Tak pernah terbesit di pikirannya bahwa ia akan berhasil mewujudkan hal itu. Ia menghabiskan sembilan tahun belajar di jenjang sekolah dasar dan menengah pertama di desanya. Hingga ayahnya datang membawa kabar, mengatakan bahwa ia harus pergi belajar ke salah satu SMA terbaik di Surabaya.
Pertanyaan soal alasan yang mendasari ayahnya berkeinginan keras memasukkannya ke SMA favorit itu mulai berkelana di kepalanya. Ia masih tidak melupakan mimpinya untuk menjadi seorang dokter. Membayangkan suatu saat nanti mengenakan jas putih, membantu banyak orang, dan membawa ilmu yang dimilikinya dengan lebih fleksibel ke manapun ia berada.
Tahun 2000 silam, ia berhasil masuk sebagai siswa di SMAN 5 Surabaya. Tinggal di kamar kos yang jaraknya tak jauh dari sekolahnya. Sepetak kamar yang dipilih langsung oleh ayahnya sehingga ia tetap dapat pergi ke sekolah tanpa menggunakan kendaraan umum.
“Begitu masuk ke sana (SMAN 5 Surabaya), saya mulai mengerti apa yang di pikirkan oleh ayah saya. Ingin saya berkembang dengan lingkungan yang mendukung,” katanya.

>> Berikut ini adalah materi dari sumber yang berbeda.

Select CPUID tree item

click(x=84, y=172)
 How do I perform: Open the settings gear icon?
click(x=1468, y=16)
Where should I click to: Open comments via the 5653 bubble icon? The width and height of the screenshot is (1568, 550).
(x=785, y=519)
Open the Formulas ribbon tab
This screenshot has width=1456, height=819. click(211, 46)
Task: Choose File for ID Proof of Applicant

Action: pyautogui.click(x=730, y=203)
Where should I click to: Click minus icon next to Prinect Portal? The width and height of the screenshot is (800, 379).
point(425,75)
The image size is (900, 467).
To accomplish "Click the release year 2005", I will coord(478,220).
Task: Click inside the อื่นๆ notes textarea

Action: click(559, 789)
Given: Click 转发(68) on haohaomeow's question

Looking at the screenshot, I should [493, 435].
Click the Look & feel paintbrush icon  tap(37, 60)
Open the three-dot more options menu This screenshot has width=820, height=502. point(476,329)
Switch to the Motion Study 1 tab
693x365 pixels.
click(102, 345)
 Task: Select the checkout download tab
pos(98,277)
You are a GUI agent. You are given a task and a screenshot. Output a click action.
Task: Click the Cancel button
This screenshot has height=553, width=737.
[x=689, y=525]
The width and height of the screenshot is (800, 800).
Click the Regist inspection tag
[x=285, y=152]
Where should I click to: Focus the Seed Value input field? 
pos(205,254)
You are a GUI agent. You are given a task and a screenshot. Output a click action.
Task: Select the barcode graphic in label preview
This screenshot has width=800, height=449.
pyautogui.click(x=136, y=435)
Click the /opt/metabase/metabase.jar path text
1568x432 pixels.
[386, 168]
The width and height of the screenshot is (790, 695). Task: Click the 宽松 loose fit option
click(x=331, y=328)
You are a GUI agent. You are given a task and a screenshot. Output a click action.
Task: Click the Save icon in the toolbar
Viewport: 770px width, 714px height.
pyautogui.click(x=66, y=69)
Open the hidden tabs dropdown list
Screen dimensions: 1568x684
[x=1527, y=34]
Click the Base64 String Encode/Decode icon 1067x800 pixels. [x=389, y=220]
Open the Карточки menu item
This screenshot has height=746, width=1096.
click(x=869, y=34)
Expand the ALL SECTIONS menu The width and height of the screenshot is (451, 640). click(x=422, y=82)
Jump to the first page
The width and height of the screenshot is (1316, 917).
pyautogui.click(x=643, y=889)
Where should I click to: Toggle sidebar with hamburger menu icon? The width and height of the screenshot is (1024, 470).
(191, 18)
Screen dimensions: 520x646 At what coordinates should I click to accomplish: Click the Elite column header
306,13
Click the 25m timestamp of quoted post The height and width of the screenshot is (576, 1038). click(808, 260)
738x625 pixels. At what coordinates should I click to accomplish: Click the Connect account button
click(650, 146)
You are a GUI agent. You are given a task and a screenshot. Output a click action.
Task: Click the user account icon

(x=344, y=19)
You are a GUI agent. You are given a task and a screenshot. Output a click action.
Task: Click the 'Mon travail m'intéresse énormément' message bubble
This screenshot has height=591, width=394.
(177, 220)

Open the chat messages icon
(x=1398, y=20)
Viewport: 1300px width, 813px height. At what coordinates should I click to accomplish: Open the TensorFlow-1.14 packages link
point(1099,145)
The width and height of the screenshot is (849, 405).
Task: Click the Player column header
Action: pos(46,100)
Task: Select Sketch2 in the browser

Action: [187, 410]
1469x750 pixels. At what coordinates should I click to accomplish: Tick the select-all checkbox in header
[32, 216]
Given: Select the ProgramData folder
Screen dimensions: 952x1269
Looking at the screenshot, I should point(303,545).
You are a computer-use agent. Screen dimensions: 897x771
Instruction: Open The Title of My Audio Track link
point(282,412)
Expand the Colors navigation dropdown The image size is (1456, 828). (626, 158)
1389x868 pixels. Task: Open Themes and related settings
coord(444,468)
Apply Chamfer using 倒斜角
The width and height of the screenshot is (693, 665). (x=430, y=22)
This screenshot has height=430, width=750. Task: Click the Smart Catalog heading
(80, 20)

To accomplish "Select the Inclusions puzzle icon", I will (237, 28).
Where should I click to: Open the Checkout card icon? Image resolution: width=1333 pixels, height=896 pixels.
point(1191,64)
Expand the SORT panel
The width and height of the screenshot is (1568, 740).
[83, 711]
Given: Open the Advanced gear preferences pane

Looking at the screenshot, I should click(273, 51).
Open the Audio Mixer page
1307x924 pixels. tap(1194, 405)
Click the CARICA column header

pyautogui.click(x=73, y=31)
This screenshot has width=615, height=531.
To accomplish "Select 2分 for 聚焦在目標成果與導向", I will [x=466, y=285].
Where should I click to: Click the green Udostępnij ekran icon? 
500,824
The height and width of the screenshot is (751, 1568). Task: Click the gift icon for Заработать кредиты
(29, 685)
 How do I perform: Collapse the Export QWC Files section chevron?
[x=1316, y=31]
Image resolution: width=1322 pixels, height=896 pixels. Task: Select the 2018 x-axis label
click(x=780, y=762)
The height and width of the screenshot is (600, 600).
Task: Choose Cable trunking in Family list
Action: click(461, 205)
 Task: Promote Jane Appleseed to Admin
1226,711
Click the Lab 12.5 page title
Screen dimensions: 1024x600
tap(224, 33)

Menurut ayahnya, menjalani hidup dengan keteguhan menggapai cita-cita bukan hanya datang dari diri sendiri, tetapi harus diimbangi dengan lingkungan yang baik. Menciptakan hal itu akan lebih berat jika dilakukan di tanah kelahirannya, sebab hasil yang diperoleh tidak semaksimal dengan lingkungan yang juga berambisi mengejar hal yang sama.
Ia membayangkan bagaimana perjuangan ayahnya hingga dapat mengumpulkan informasi mengenai sekolah terbaik di ibukota Provinsi Jawa Timur itu. Bertanya ke sana ke mari, menghabiskan banyak tenaga, waktu, dan berusaha di tengah keterbatasan informasi yang ada pada masa itu.
“Oh, ini yang dimaksud ayah saya,” ujar dia sembari menghela napas lega.
Selepas kelulusannya, ia membidik Fakultas Kedokteran Universitas Airlangga sebagai tempat belajar selanjutnya. Hal itu didukung penuh oleh seluruh keluarganya, terutama ayahnya. Namun kegagalan menghampirinya di tahun pertama setelah ia lulus dari bangku SMA, yakni 2003. Ia tidak diterima di universitas tersebut, melainkan di sebuah universitas di Pulau Bali.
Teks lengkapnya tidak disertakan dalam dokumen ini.